We conducted a population-based retrospective open cohort study between the 31 January 2020 and 28 February 2021 using ‘The Health Improvement Network’ (THIN) database.
THIN database, hosted by Cegedim Health Data, consists of a sample of UK electronic medical records taken from 867 general practices (covering approximately 6% of the population) which have commissioned the use of the Vision software system [11, 12]. General practitioners (GPs), within the UK, have the option to subscribe to any of the NHS registered system suppliers and only those who have selected the Vision system will contribute data to THIN research database [13].
Following inception, THIN has been shown to be representative of the UK population in terms of demographic structure and prevalence of key comorbidities [14]. Symptoms, examinations, and diagnoses in THIN are recorded using a hierarchical clinical coding system called Read codes [15]. Of note, the database has been used extensively to examine outcomes of women exposed to DVA [7, 16,17,18,19]. General practices were included 1 year following their (1) instalment of electronic practice records and (2) acceptable mortality recording date to meet quality standards [20]. During the study period, 344 general practices (7,026,841 patients) met this inclusion criteria. Of those eligible general practices, only patients aged over 16 years, coded as female and registered with their general practice for at least 12 months prior to study start date (to ensure adequate time for baseline data recording to take place), were included. This led to a total of 2,512,769 remaining eligible patients for inclusion in the study.
Women (aged 16+ years) in the exposed group were defined as those with clinically coded exposure to DVA (Additional file 1: Table S1) who were then age- and sex-matched to those without such a recorded code (unexposed group). The Read code selection process has been previously described in the literature [21]. Ascertainment of exposure to DVA included the presence of broad codes such as ‘14X8.00: Victim of domestic violence’ as well as more specific exposures to sub-types of DVA such as ‘14XD200: H/O domestic sexual abuse’.
The index date in the exposed group was the date of the first code relating to DVA exposure or when they became eligible to enter the study. To mitigate immortality time bias, the same index date was assigned to the corresponding unexposed patient. The follow-up period for each patient was from the index date until the exit date, defined as the earliest of either of the following: study end date, last date of data collection from a given general practice, date patient transferred from general practice, date of death or date the outcome of interest occurred.
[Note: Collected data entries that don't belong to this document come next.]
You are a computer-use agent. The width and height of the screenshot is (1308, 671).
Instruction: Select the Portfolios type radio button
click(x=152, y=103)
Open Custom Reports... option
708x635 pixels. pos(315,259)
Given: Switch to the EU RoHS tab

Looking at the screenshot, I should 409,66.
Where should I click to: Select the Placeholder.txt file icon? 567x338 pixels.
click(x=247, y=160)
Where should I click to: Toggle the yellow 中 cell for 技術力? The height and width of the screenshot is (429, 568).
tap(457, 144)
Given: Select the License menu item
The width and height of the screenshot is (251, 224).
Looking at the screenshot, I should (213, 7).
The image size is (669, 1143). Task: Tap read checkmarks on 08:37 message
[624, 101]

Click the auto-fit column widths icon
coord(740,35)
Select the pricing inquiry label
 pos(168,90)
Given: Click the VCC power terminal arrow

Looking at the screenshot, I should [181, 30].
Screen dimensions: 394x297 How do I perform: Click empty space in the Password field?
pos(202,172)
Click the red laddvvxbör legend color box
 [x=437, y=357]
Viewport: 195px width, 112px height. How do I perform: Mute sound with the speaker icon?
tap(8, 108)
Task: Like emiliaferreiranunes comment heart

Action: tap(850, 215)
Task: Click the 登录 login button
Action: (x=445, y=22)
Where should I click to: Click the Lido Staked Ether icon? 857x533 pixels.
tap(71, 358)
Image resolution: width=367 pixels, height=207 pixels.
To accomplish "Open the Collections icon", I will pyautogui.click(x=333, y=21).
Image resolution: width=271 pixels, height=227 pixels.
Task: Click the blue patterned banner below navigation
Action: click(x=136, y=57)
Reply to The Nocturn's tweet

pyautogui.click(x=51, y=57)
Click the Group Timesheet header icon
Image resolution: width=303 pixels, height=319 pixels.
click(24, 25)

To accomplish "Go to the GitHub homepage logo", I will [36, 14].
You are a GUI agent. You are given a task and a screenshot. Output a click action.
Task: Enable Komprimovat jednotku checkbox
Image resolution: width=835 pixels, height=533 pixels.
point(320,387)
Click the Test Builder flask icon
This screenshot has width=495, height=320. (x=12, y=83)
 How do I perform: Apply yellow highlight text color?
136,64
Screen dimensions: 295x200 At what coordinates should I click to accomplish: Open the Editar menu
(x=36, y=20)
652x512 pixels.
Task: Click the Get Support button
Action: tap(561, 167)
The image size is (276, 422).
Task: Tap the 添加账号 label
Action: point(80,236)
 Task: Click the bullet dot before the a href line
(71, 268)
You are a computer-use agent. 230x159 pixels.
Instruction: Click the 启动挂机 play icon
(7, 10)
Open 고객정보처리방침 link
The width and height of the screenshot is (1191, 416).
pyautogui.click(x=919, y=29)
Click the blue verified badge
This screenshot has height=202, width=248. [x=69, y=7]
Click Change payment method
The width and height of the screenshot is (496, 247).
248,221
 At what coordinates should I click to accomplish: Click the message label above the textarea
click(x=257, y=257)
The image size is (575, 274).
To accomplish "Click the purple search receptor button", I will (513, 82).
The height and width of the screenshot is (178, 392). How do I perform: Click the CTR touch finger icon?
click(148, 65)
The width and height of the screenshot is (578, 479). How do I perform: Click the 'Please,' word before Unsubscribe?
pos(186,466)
The outcome of interest was the presence of a GP recorded diagnosis of suspected or confirmed COVID-19. Covariates (sociodemographic, lifestyle risk factors and comorbidities) relating to known risk factors for the development of COVID-19 complications were also recorded at each patient’s study entry [8].
Crude incidence rates per 1000 person-years were estimated for the exposed and the unexposed groups. A Cox proportional hazards regression model was then undertaken to determine crude and adjusted hazard ratios (HR) with 95% confidence intervals (CI) describing the COVID-19 risk in the exposed compared to the unexposed group. Where there were missing data in our covariates, they were treated as a separate missing category and included in the final analysis.
To examine the impact of recent DVA exposure and risk of outcome development, we have also undertaken a sensitivity analysis including only those with a code for DVA exposure in the 1 year prior to the study start date or during the study period.